Ma Gatsu in un certo senso è tenuto a sopravvivere in quella dimensione satanica perché predestinato fin dalla nascita (e non aggiungo altro!); e se ci fate caso le sue orecchie, a differenza di quelle degli altri personaggi, sono leggermente a punta; richiamano così il mondo degli inferi e fanno da collante tra la vita e la morte che gli spettava di diritto sin dalla nascita (o non nascita, dipende dai punti di vista).
Anche la sua capacità di “entrare in berserk” – stato mentale che amplifica smisuratamente la forza fisica, permettendo all’individuo che ne è investito di compiere gesti naturalmente impossibili [collegato ai Berserker, guerrieri vichinghi al servizio di Odino, la cui particolarità era la stessa ripresa da Miura] – è unita alle conseguenze di cui si parlava poco sopra, tant’è che finora nessun guerriero o mostro avversario è riuscito mai a batterlo, caso mai il combattimento finisce in parità, segno che Gatsu possiede davvero qualcosa di ultraterreno, combinato agli obiettivi che si è prefissato (e anche qua sto sul vago) che gli permettono di amplificare il suo berserk.
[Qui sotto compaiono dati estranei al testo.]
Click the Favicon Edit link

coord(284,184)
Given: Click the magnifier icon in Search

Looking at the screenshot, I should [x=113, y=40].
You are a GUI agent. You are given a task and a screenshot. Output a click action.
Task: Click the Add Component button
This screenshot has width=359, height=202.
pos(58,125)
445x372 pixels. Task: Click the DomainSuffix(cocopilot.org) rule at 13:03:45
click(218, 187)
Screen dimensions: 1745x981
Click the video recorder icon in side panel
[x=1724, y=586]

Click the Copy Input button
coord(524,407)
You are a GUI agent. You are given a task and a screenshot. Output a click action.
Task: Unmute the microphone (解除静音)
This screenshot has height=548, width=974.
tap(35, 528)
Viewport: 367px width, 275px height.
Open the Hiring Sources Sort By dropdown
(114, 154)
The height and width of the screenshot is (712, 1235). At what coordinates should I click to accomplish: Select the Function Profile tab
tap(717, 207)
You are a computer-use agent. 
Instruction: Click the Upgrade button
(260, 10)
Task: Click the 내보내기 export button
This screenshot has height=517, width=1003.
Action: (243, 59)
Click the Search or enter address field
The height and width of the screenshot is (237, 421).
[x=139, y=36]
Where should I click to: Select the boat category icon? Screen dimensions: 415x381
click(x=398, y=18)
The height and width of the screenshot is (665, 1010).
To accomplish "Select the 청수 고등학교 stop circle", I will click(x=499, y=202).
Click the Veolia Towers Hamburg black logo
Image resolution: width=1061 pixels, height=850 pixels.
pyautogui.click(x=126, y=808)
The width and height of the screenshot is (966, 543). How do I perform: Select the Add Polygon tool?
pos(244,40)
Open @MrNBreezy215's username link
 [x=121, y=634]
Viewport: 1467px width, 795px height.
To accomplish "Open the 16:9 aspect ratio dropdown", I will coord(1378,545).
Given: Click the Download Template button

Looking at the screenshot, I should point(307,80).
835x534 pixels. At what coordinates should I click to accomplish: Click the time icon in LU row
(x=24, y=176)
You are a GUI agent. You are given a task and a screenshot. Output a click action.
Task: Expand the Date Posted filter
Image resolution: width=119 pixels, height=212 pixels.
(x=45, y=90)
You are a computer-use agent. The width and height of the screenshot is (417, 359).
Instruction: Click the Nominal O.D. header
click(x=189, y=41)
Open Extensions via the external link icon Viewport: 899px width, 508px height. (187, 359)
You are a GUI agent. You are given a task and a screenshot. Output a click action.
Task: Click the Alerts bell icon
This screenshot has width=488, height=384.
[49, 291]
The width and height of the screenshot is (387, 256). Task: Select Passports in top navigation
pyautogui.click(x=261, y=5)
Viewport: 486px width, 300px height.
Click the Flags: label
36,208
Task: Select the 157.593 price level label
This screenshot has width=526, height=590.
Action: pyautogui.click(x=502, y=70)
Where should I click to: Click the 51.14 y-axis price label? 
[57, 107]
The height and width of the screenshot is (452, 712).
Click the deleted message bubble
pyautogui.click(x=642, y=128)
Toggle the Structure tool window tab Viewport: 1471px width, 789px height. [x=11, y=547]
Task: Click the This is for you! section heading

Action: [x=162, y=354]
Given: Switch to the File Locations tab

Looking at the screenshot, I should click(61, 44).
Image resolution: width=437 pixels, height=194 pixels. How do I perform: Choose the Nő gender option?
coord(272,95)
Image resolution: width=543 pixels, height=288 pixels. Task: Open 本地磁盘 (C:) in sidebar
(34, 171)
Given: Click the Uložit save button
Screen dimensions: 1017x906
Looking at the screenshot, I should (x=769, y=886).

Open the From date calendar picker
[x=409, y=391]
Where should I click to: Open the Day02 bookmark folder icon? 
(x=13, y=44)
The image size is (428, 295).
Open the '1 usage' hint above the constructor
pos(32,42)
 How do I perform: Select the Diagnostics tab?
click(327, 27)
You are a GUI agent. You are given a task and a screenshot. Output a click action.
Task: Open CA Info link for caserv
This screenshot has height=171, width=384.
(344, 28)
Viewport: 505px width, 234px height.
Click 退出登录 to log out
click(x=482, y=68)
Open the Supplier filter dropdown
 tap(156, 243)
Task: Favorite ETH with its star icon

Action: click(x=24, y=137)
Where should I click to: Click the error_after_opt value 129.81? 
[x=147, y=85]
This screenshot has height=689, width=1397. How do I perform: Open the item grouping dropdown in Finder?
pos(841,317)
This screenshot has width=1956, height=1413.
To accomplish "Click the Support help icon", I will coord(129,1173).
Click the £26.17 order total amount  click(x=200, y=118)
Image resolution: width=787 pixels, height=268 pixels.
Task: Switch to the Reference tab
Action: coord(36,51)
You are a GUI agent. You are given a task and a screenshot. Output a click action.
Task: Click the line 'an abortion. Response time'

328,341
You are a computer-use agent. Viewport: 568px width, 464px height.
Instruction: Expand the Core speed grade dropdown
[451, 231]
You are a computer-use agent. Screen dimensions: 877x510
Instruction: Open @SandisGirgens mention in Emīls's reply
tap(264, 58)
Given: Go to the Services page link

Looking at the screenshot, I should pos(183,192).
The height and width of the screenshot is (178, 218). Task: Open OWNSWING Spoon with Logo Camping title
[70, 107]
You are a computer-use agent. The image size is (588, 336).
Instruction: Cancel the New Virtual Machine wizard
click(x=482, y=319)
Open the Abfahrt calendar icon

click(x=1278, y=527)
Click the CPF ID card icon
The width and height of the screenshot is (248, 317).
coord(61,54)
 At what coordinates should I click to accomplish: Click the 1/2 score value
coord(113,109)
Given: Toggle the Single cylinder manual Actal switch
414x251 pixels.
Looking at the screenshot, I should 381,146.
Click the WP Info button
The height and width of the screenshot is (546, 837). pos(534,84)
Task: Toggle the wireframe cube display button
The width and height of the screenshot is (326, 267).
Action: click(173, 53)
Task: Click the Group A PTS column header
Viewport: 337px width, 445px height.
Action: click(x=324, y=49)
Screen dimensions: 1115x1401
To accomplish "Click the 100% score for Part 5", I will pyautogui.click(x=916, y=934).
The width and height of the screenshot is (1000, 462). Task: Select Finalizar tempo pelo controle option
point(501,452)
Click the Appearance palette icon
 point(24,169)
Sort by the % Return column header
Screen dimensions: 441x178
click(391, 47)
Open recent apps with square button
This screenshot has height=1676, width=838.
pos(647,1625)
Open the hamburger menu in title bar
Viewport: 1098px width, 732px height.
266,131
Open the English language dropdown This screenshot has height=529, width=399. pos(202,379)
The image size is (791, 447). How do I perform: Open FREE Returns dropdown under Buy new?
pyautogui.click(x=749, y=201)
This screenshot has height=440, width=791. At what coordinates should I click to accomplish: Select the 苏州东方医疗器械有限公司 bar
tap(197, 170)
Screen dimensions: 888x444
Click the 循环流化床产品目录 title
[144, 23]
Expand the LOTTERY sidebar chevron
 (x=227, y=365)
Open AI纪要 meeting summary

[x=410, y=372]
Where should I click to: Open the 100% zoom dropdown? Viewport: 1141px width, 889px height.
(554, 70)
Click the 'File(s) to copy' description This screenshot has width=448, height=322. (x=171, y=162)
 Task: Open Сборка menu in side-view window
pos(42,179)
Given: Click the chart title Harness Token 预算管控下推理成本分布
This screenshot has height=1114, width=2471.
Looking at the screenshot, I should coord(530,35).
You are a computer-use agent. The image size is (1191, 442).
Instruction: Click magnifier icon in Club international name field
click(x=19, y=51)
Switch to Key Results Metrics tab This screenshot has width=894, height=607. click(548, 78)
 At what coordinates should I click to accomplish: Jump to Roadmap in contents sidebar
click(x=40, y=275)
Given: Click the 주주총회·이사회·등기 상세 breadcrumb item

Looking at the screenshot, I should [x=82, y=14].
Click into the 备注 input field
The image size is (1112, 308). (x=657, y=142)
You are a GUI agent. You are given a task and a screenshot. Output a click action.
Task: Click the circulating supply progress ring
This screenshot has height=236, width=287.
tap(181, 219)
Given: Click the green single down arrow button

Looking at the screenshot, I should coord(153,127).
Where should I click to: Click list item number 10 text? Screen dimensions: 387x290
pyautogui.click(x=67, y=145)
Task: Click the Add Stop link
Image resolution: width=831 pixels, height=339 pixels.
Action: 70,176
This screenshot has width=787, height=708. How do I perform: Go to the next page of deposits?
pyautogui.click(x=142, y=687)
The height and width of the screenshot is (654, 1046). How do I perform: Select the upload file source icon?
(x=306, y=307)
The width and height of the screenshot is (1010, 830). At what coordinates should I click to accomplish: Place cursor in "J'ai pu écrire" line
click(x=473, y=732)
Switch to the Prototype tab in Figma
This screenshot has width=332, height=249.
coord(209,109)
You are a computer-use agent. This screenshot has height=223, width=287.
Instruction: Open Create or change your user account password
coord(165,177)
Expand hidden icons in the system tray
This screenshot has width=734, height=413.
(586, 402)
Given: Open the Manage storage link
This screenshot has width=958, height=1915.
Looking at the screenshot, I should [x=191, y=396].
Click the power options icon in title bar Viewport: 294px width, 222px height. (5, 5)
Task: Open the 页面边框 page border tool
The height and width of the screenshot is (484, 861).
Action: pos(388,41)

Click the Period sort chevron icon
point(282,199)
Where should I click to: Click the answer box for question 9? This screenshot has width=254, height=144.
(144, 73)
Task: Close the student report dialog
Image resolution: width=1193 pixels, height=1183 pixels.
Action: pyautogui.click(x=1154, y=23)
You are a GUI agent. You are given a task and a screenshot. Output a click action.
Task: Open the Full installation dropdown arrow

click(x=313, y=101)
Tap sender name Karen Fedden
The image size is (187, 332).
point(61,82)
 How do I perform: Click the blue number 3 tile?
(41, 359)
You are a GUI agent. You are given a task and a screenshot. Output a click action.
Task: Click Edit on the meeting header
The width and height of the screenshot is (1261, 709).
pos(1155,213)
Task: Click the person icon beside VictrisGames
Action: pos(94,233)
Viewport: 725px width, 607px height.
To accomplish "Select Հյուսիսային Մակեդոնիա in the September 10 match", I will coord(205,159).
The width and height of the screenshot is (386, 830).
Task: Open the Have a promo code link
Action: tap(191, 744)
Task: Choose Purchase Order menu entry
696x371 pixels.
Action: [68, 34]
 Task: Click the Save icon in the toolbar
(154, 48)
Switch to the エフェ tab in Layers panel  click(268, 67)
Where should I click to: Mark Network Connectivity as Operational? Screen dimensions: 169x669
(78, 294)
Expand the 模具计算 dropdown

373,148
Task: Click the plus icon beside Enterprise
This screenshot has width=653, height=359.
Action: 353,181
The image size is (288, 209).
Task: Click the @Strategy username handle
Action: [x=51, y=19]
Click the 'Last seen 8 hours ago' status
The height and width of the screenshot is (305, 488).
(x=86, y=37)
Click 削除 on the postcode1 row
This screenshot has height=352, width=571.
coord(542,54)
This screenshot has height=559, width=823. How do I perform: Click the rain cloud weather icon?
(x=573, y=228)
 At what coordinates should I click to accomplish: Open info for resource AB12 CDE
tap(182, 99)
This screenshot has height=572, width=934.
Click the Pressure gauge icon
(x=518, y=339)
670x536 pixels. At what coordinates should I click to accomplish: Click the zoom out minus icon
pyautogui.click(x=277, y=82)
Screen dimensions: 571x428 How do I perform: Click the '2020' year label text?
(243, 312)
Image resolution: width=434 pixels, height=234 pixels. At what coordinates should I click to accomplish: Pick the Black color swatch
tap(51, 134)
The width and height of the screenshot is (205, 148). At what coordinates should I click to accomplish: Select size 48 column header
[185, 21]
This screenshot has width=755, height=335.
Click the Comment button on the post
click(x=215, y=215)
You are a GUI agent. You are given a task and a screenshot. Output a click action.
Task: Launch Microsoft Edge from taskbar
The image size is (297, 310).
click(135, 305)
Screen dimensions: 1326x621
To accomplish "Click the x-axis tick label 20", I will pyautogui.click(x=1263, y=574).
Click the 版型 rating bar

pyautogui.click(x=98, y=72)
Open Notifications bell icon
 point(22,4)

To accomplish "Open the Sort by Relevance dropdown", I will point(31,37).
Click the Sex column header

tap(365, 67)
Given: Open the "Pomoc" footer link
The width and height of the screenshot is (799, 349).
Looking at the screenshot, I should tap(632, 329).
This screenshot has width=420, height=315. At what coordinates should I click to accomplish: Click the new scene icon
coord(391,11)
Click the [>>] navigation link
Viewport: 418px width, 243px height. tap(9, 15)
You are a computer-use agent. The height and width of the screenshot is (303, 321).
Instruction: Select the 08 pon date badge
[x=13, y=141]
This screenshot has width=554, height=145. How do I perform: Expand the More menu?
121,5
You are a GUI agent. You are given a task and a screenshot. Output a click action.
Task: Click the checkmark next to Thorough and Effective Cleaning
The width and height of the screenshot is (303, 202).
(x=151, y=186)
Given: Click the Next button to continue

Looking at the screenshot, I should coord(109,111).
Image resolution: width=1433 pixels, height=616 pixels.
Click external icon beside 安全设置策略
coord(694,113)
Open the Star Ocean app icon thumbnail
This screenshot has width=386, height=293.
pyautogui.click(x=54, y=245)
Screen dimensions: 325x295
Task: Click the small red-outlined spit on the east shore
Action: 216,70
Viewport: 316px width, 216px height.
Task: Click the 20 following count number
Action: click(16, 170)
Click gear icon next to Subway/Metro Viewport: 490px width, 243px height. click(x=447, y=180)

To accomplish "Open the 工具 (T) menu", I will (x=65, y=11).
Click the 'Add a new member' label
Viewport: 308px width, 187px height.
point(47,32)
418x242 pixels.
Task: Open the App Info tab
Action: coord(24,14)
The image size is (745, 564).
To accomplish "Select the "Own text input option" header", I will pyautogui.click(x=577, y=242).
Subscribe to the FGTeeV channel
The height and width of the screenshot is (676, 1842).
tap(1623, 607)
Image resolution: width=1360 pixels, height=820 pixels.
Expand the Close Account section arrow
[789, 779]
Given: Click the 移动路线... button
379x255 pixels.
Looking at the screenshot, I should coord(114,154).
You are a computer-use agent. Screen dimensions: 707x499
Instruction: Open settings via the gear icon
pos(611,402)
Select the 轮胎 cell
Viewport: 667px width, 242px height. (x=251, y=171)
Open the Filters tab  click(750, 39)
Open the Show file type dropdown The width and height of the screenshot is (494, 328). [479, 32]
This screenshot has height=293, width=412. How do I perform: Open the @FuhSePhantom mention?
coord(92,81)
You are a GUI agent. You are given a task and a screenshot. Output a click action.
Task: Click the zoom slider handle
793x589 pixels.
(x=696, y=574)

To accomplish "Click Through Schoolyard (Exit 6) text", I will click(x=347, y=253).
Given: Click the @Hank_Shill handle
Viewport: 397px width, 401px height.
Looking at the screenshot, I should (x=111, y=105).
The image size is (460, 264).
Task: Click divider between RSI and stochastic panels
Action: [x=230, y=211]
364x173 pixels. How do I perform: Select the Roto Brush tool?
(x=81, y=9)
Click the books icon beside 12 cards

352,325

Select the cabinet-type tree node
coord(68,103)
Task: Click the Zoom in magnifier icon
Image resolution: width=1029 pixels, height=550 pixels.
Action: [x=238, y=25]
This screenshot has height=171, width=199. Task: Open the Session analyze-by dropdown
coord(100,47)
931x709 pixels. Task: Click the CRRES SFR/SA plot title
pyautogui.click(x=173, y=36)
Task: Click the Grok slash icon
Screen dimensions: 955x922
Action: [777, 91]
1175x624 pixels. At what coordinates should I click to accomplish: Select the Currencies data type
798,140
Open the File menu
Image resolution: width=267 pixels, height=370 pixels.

A livello di trama, molto elaborata e con la comparsa e ri-comparsa a più riprese degli stessi personaggi, si dà vita a degli intrecci fittissimi e non si riuscirà mai a farne un riassunto senza rischiare di togliere suspance e mistero, e tanto meno ho l’insano proposito di riassumerla. Sarebbe impossibile!
Mi limiterò a un’analisi sommaria degli ultimi numeri, senza star lì a spiegare tutto – chi li ha letti capirà, chi no spero proprio si incuriosisca.

Con rammarico ho notato che ultimamente la trama ha avuto un aumento accelerato di bizzarri e ridicoli mostri. Fiere e creature infernali sono sempre stati presenti sin dal primo numero, e fin qui nulla di strano, anche perché sono uno dei punti di forza del manga, nessuno raggiunge la perfezione e la fantasia di Miura (confronto ovviamente le opere del Sol Levante da me fin qui lette); ma purtroppo gli ultimi mostri sembrano usciti dal circo Barnum: coccodrilli telepatici - bzzz bzzz… passo e chiudo! - elefanti che camminano su due zampe come ne “La fattoria degli animali” di Orwell (ah, non c’erano elefanti lì…?), lucertole-cavallo-oca con piedi palmati ed elefanti (aridaje!) mastodontici che sembrano usciti da un quadro di Dino Buzzati.
Il tutto così sembra prendere una piega più fantasy, ma secondo me “Berserk” è tutto tranne che fantasy. Troppo riduttivo inserirlo sotto questo genere!
Anche l’arrivo della maghetta Shilke qualche numero fa, poteva già far presagire un seguito simile. I suoi poteri magici hanno condizionato l’agire di tutti i personaggi, Gatsu compreso, che dipendono così dal suo aiuto per districarsi da situazioni rischiose.
Ma, sinceramente, i suoi mantra tantrici e annesse cagate varie (come “materializza la mela, materializza la meeelaaa”) non è che mi vadano proprio a genio.
Shilke ha inoltre causato lo spostamento d’attenzione dal triangolo Gatsu-Farnese-Serpico alla sua infatuazione per lo stesso Gatsu, che già prevedo non porterà da nessuna parte: lei è una ragazzina e Gatsu ha altro per la testa.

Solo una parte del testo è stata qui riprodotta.